> [Task details]: For every entry below, give an exact repeat and leave out the pictures.

> [Provided information]:
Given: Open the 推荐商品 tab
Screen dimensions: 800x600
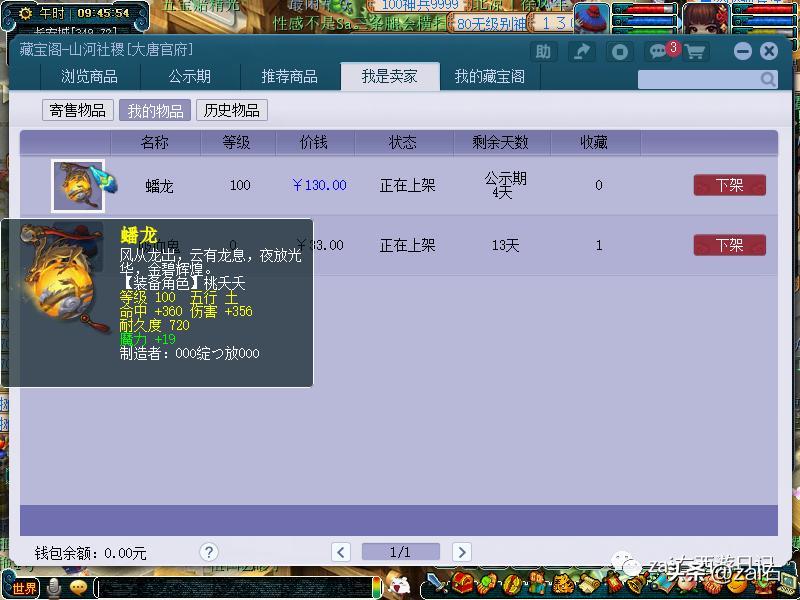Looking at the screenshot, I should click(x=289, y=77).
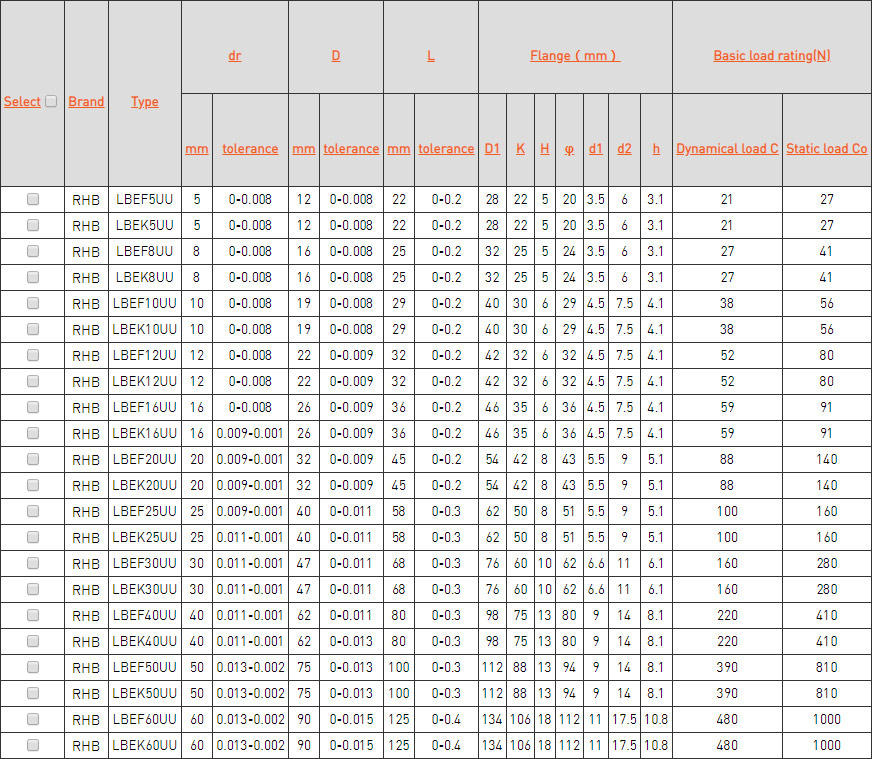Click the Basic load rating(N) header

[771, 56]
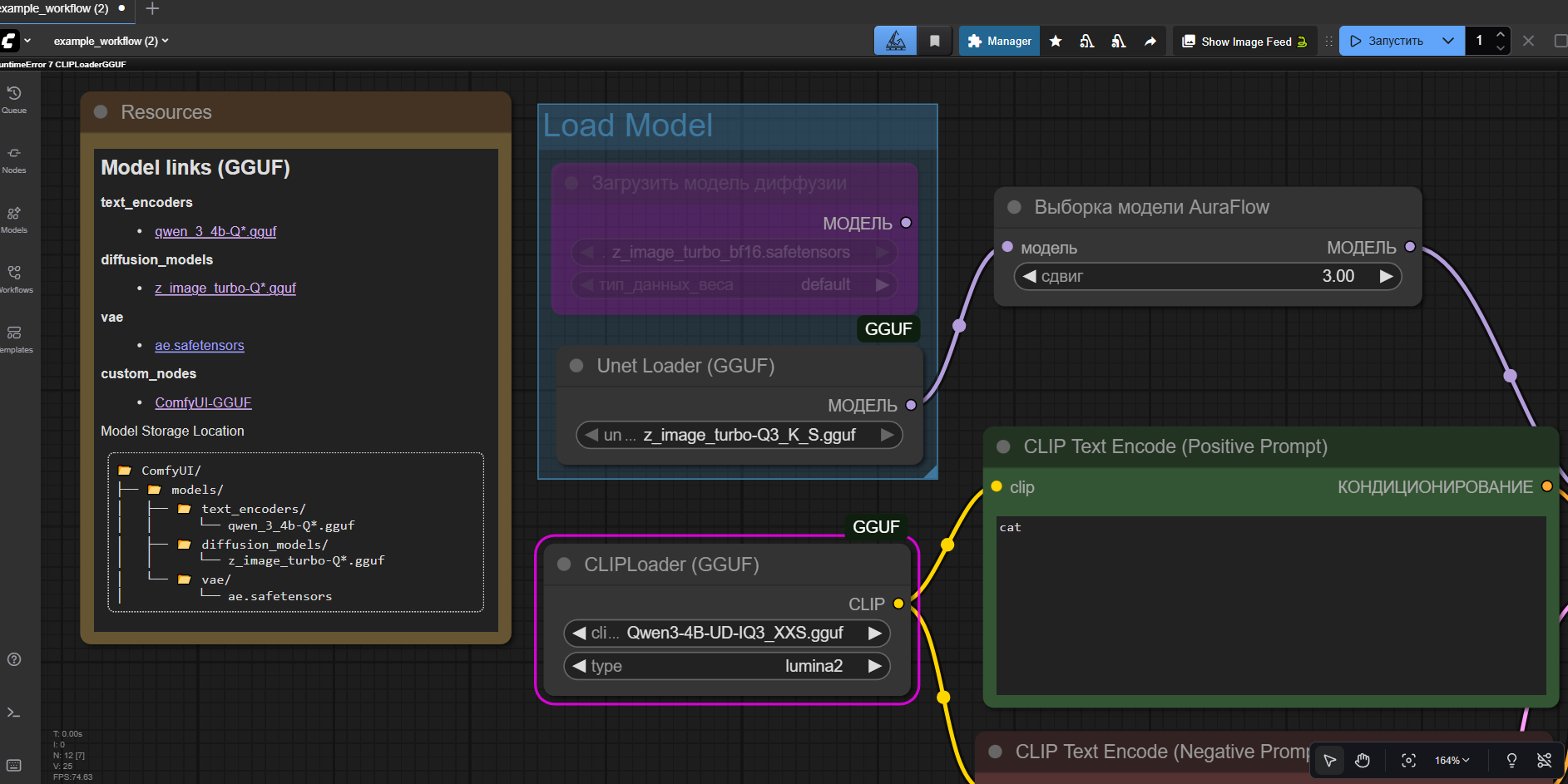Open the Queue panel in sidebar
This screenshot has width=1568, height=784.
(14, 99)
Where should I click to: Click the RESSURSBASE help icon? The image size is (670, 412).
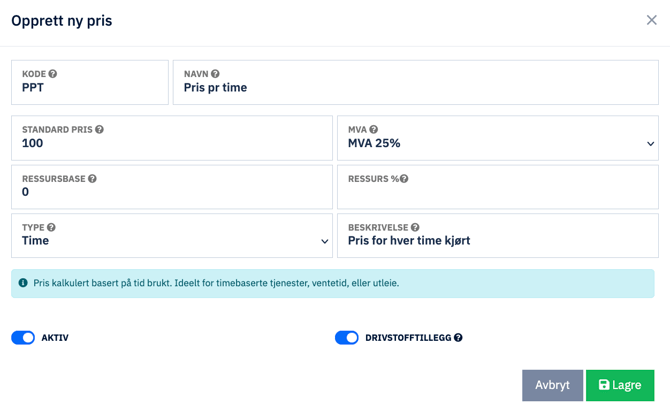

> [Task answer]:
Given: Open the 推荐商品 tab
Screen dimensions: 800x600
Looking at the screenshot, I should click(x=289, y=77).
Click the Basic load rating(N) header

[771, 56]
Open the Queue panel in sidebar
This screenshot has width=1568, height=784.
(14, 99)
Where should I click to: Click the RESSURSBASE help icon? The image size is (670, 412).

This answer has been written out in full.